_WORK REQUIRED_
Count the lines of the listing below that contain the word "Group". Reply with the number only.

_DATA SECTION_
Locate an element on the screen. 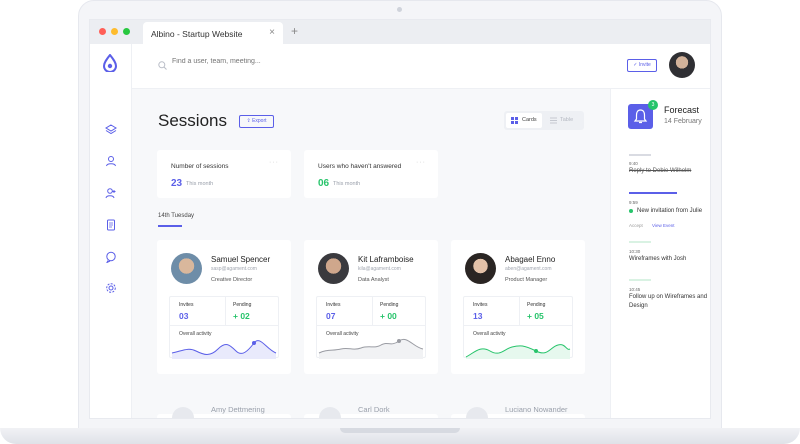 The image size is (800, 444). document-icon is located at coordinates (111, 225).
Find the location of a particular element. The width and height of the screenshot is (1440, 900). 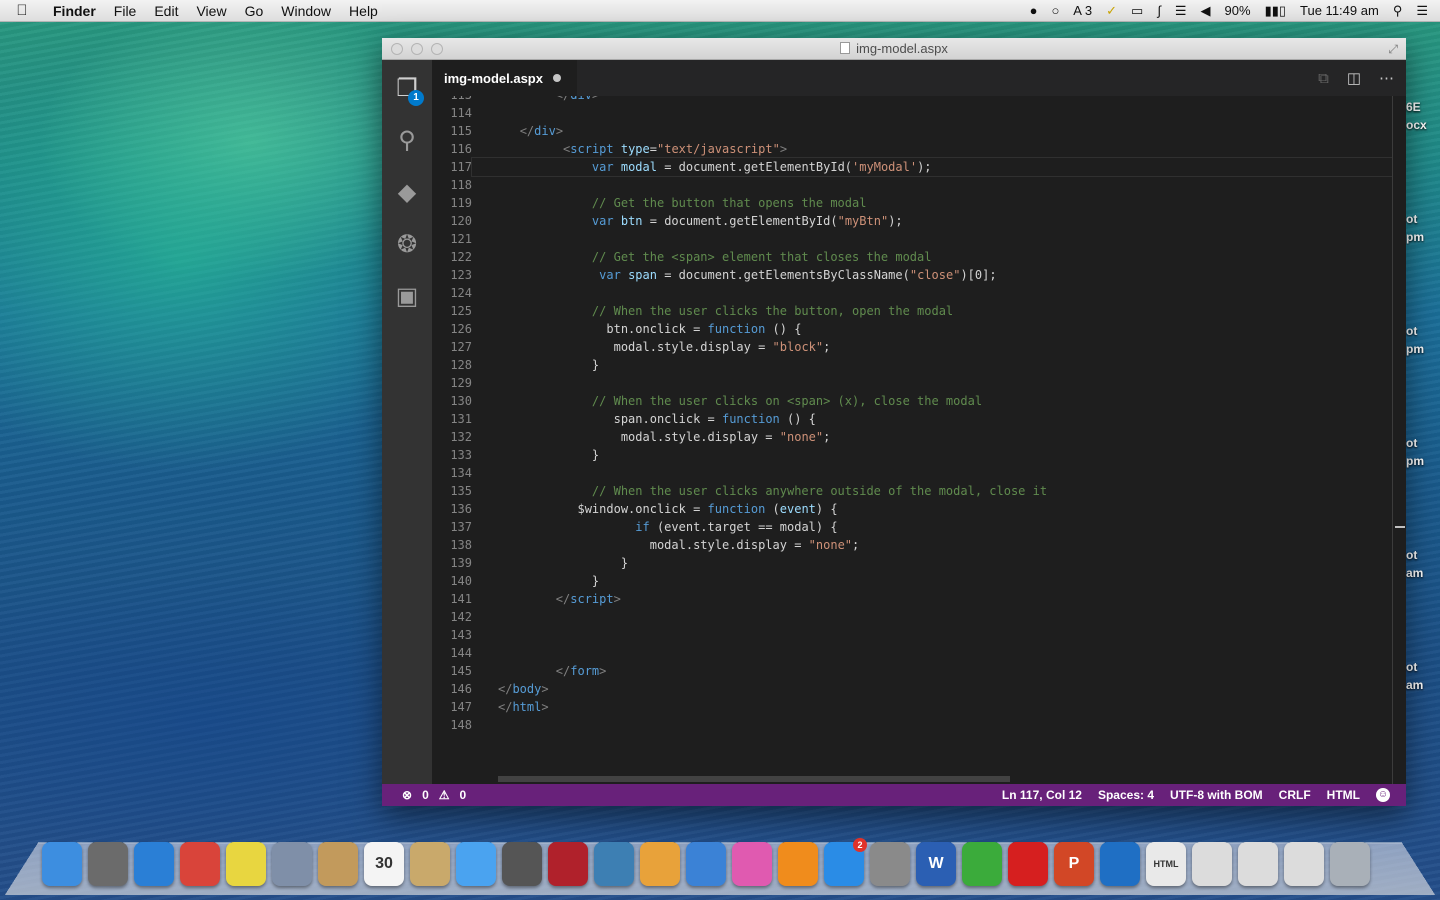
==
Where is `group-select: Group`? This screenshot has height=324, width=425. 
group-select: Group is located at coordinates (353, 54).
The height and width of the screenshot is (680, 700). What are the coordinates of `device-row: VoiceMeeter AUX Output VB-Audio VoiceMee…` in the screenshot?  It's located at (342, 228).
---
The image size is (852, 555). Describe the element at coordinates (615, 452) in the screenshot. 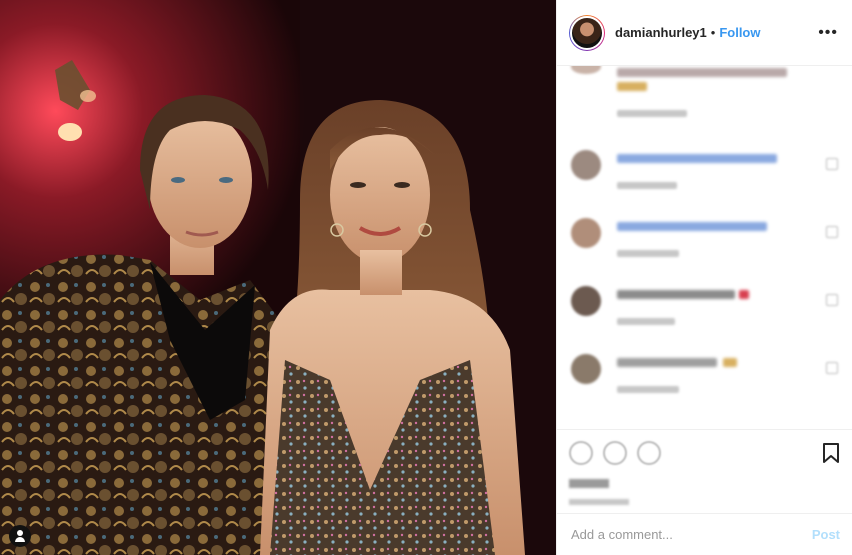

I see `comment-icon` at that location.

_OUTPUT FOR THIS EXERCISE_
2